2011年10月17日 星期一

Overwhelming Osh

This is a beautiful city. It doesn’t quite appear so on first glance, with the shattered asphalt on the streets, the open gutters gushing runoff and choked with discarded plastic bottles, the occasional burned out husk of a building, crumbling facades, mostly older and used cars belching diesel fumes, and the occasional waft of trash or cow dung baking in the afternoon sun. But Osh is gorgeous: leafy, gregarious, and persistent.

As a newcomer to this part of Kyrgyzstan, I spent much of the day today getting acquainted with the city: feeling the potholes beneath my feet, letting the sun push sweat out of my forehead and neck and down my back, digesting the many sights and smells of normal life. Osh feels much more Central Asian-y than Bishkek does, perhaps because it’s far, far older and, as a result, contains within it far deeper memories.

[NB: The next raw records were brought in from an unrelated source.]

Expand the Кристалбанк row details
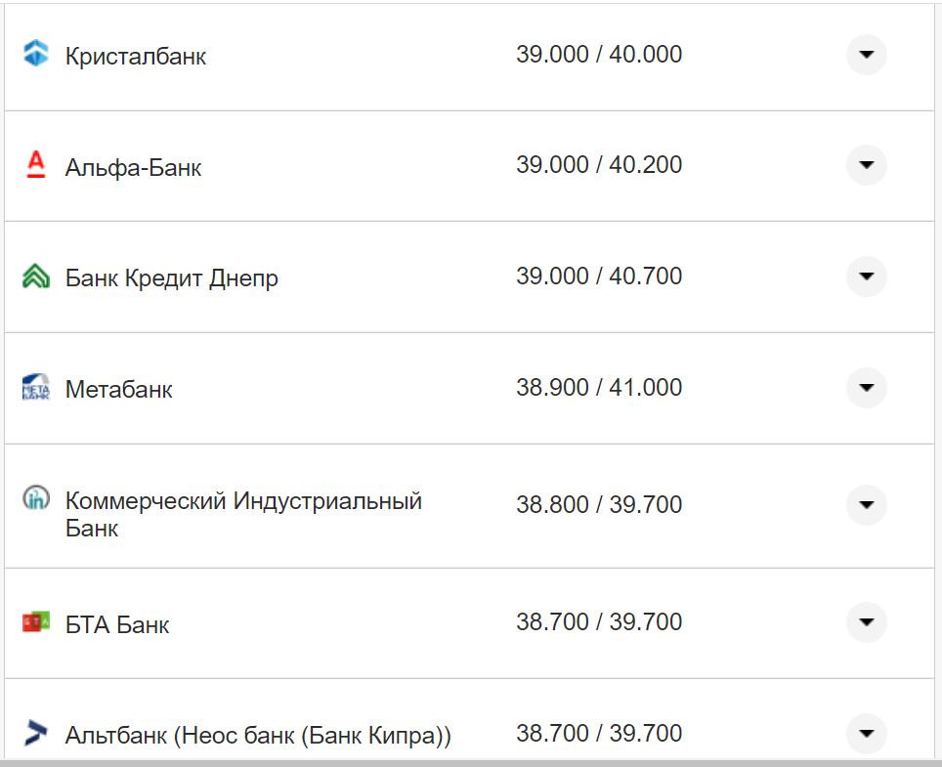Viewport: 942px width, 767px height. coord(866,55)
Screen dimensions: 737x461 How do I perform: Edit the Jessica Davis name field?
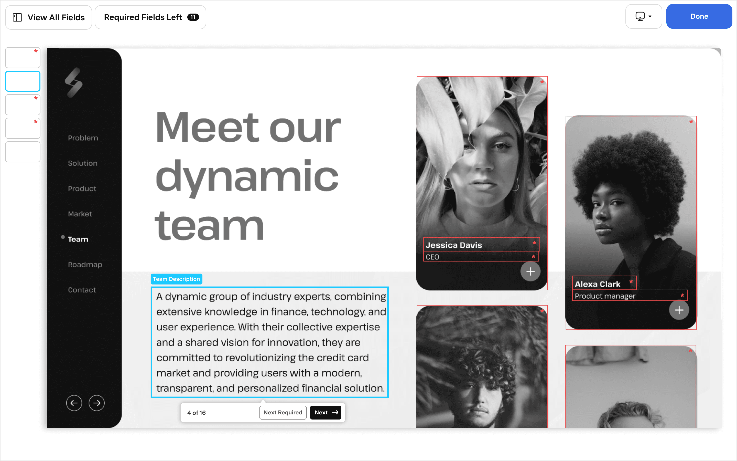(x=481, y=245)
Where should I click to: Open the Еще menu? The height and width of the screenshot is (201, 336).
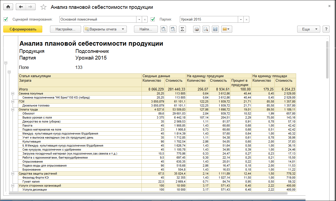[x=308, y=29]
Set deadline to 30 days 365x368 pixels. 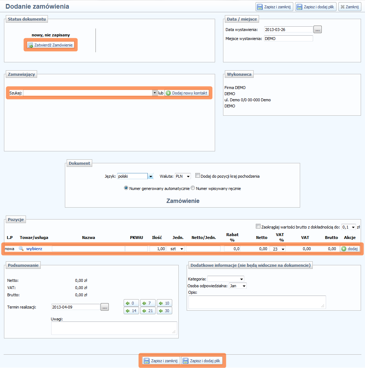(164, 311)
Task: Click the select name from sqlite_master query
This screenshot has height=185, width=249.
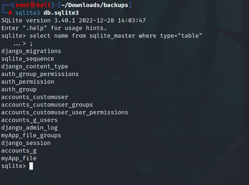Action: [116, 36]
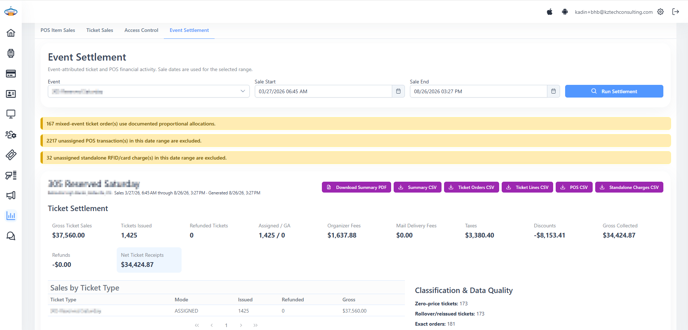
Task: Download the Summary PDF
Action: (x=356, y=187)
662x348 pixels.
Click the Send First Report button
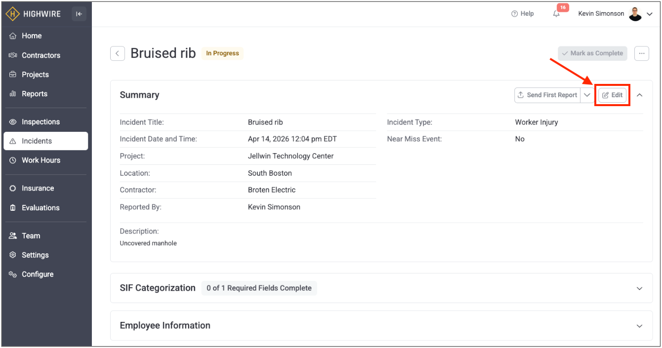[547, 95]
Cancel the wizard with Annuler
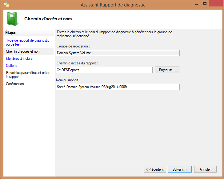224x179 pixels. [x=205, y=169]
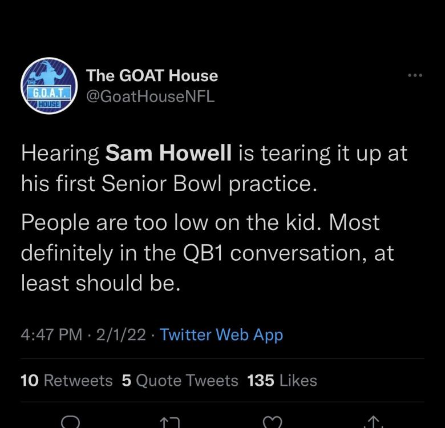Click the G.O.A.T. House profile avatar
The width and height of the screenshot is (445, 428).
click(49, 86)
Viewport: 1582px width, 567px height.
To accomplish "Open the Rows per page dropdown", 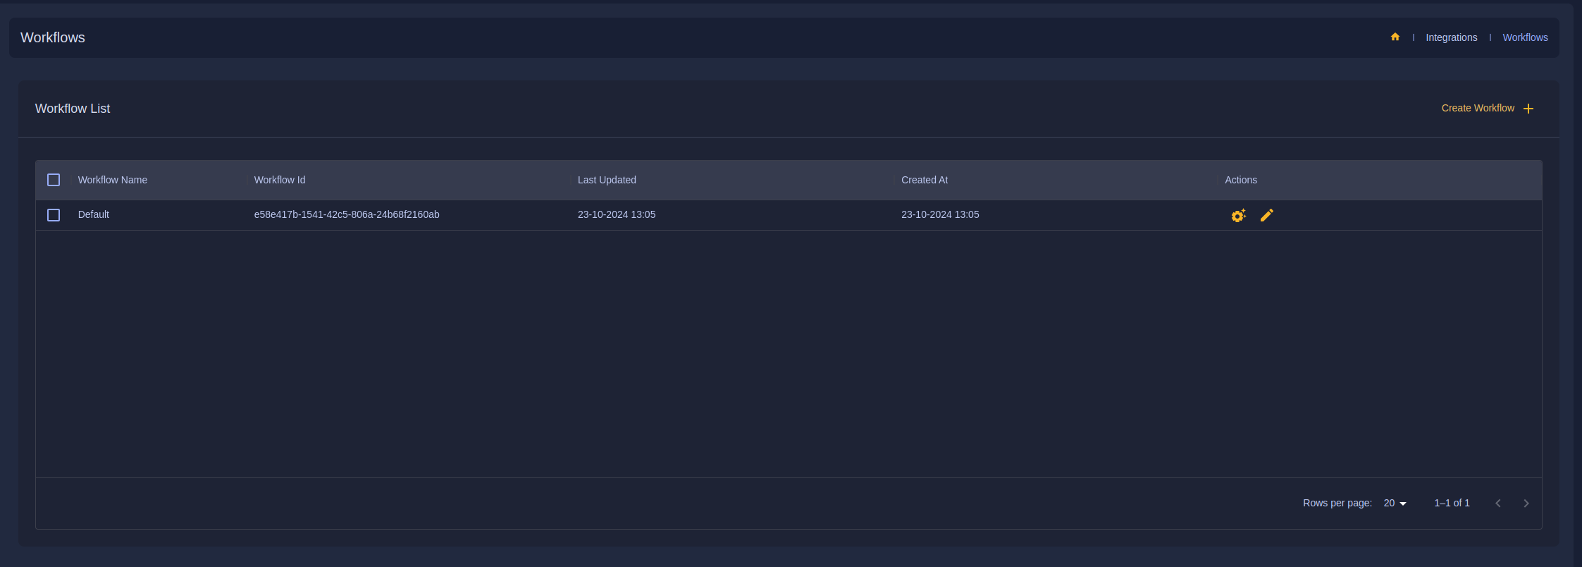I will tap(1395, 504).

I always appreciate the authenticity of immigrant foods in my hometown of Washington, DC, and Osh is no different… only this time Americans are the immigrants. So I ate a “fajita” at Cafe California, nestled next to Osh State University between Lenin Avenue and Kurmanjan-Datka Street. The place was founded by an American, naturally, and so I had to support their business. Lunch was terribly inauthentic,Replacement China Porcelain tile and bulbs for Canada and Worldwide. but there was still something weirdly affirming about some boiled chicken, beans, corn, and a big glop of smyetana rolled inside some burned tortillas. Cafe California was downright bustling, and the waitress even allowed for some patience as I struggled to order my food in the pidgin Russian I never maintained after moving out of Karaganda, Kazakhstan eight years ago.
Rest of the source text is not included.